__Goals__
1/ In the passage on eigenvalues and eigenvectors, translate the sentence "Eigenvalues are found by solving the characteristic equation." into Spanish.
2/ Condense the paragraph beginning "Here, \(I\) is the identity matrix" in the passage on eigenvalues and eigenvectors into a single shorter sentence that retains its main facts.
3/ Answer the following questions using the passage on eigenvalues and eigenvectors:
(a) What happens to an eigenvector \(v\) under the linear transformation represented by \(A\)?
(b) What does the trace of \(A\) equal?
(c) Under what condition on its eigenvalues is \(A\) invertible?

__Quoted passage__
Begin

What are Eigenvalues & Eigenvectors?

For a square matrix \(A\) of size \(n \times n\), a scalar \(\lambda\) is called an eigenvalue, and a non-zero vector \(v\) is called an eigenvector associated with \(\lambda\) if:

\(A v = \lambda v\)

This implies that the vector \(v\) does not change direction under the linear transformation represented by \(A\); it is only scaled by \(\lambda\).

Characteristic Polynomial & How to Find Eigenvalues

Eigenvalues are found by solving the characteristic equation. The equation is derived from:

\(\det(A - \lambda I) = 0\)

Here, \(I\) is the identity matrix of size \(n \times n\). Expanding the determinant gives a polynomial in \(\lambda\) of degree \(n\). The roots of this polynomial are the eigenvalues of \(A\).

Important Properties

  • The trace of \(A\) (sum of its diagonal elements) equals the sum of its eigenvalues.
  • The determinant of \(A\) (product of diagonal elements if diagonalizable) equals the product of its eigenvalues.
  • If \(A\) is symmetric (or Hermitian), all eigenvalues are real and eigenvectors for distinct eigenvalues are orthogonal.
  • The matrix \(A\) is invertible if and only if none of its eigenvalues are zero.

End

__Recorded data__
Begin

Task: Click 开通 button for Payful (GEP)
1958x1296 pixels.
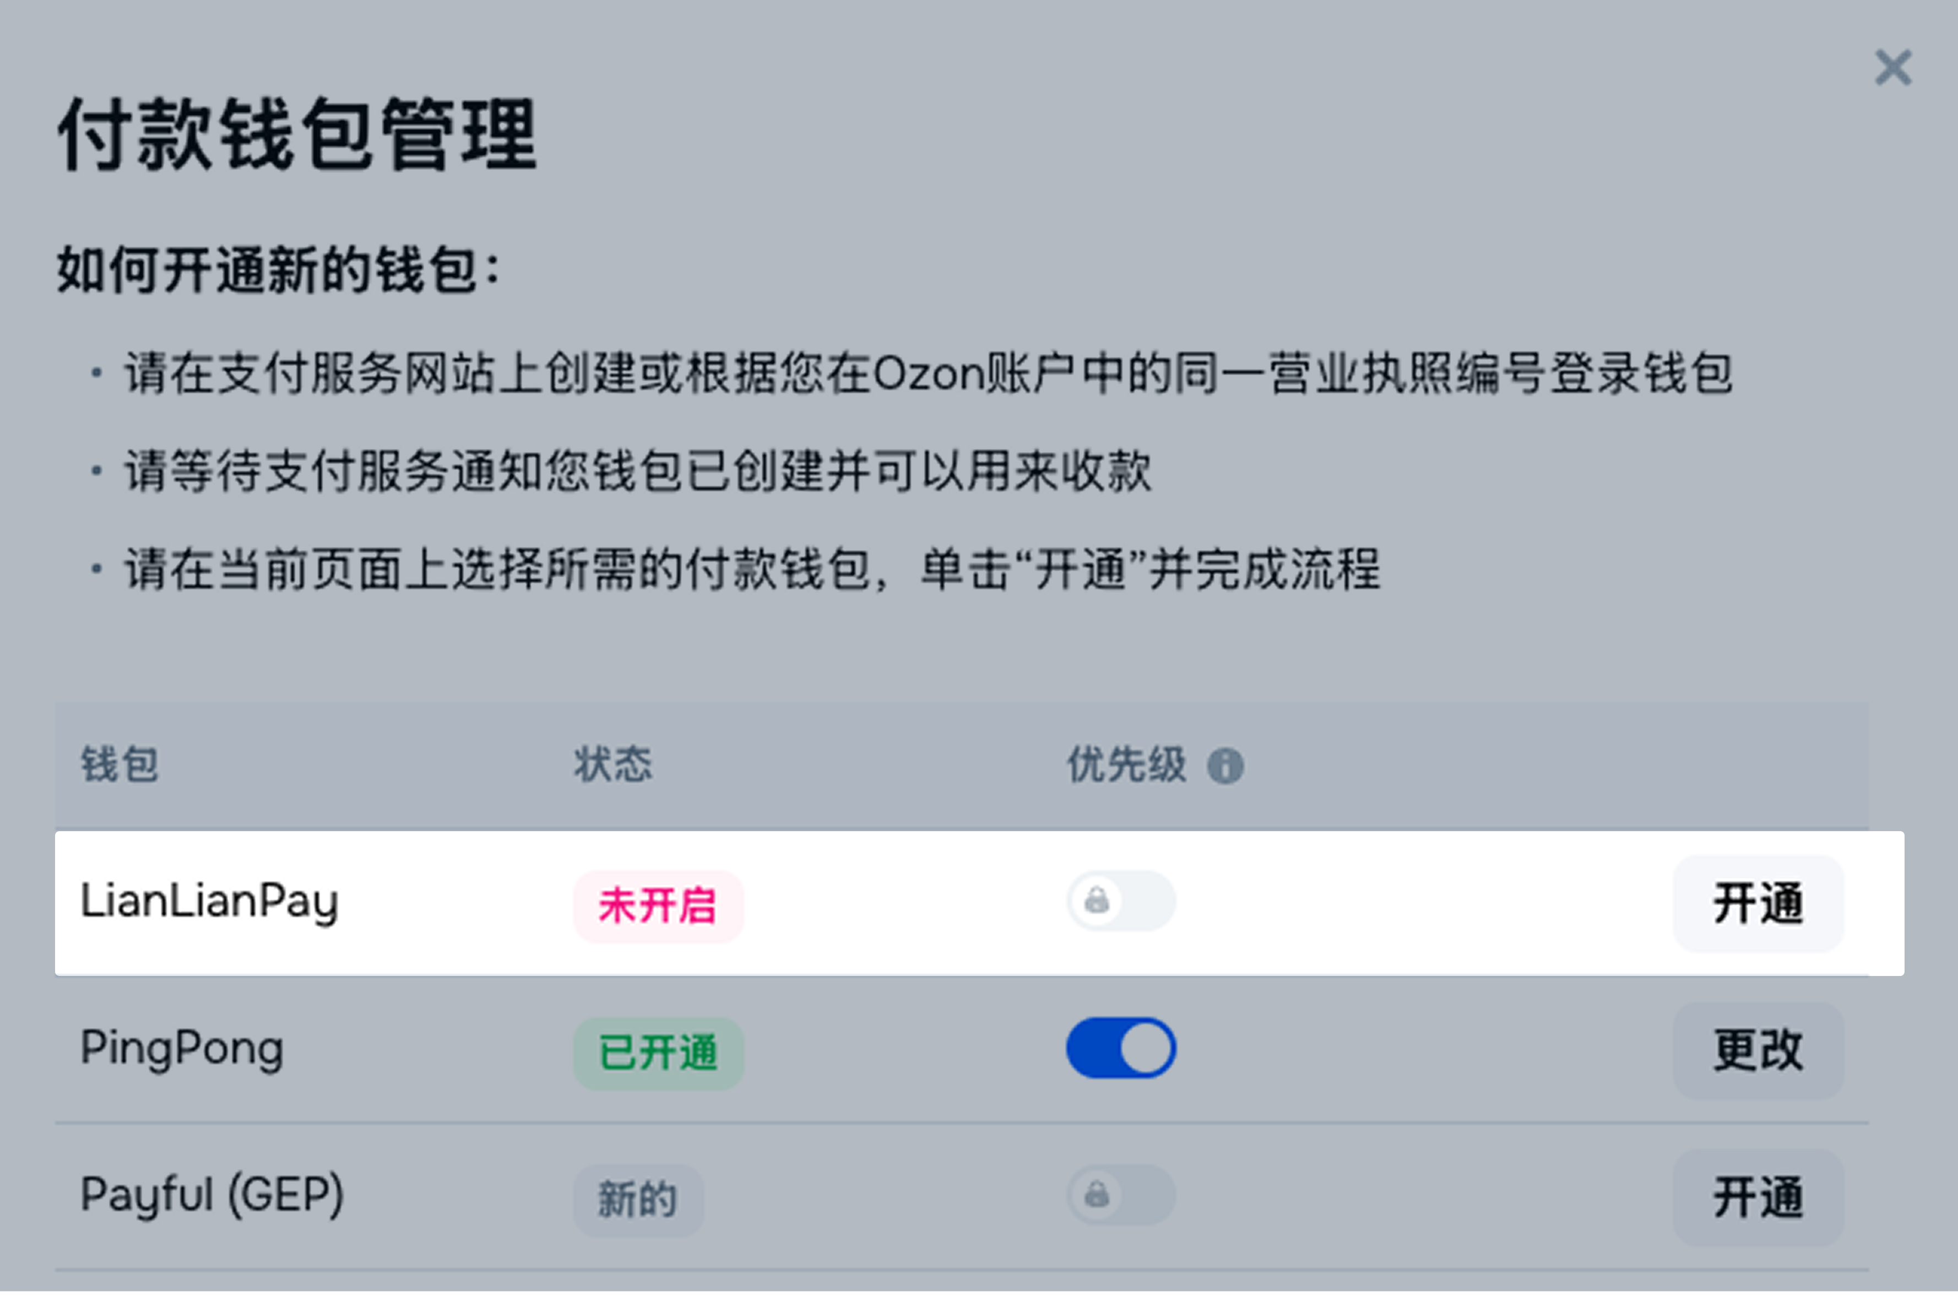Action: pyautogui.click(x=1757, y=1197)
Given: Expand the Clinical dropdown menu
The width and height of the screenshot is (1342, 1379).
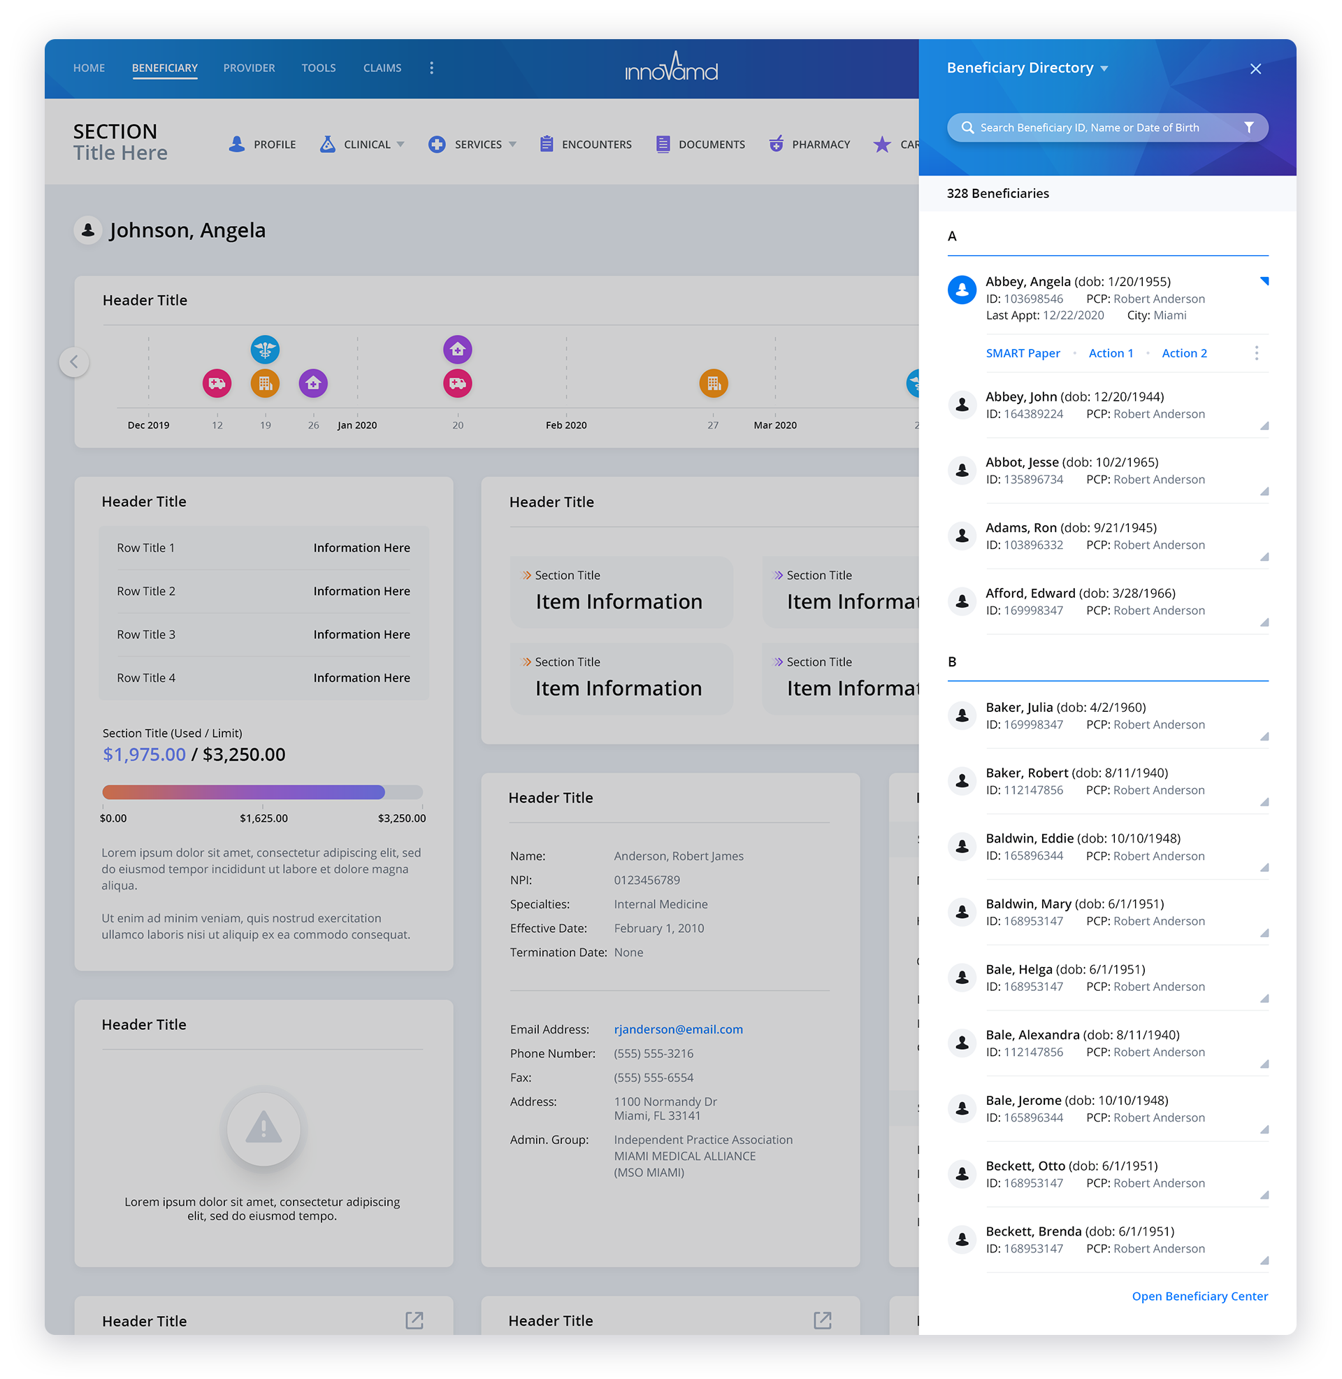Looking at the screenshot, I should point(400,144).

End

__Exercise results__
1/ Los valores propios se obtienen resolviendo la ecuación característica.

2/ With \(I\) as the \(n \times n\) identity matrix, expanding the determinant yields a degree-\(n\) polynomial in \(\lambda\) whose roots are the eigenvalues of \(A\).

3/
(a) It does not change direction; it is only scaled by \(\lambda\).
(b) The sum of its eigenvalues.
(c) None of its eigenvalues is zero.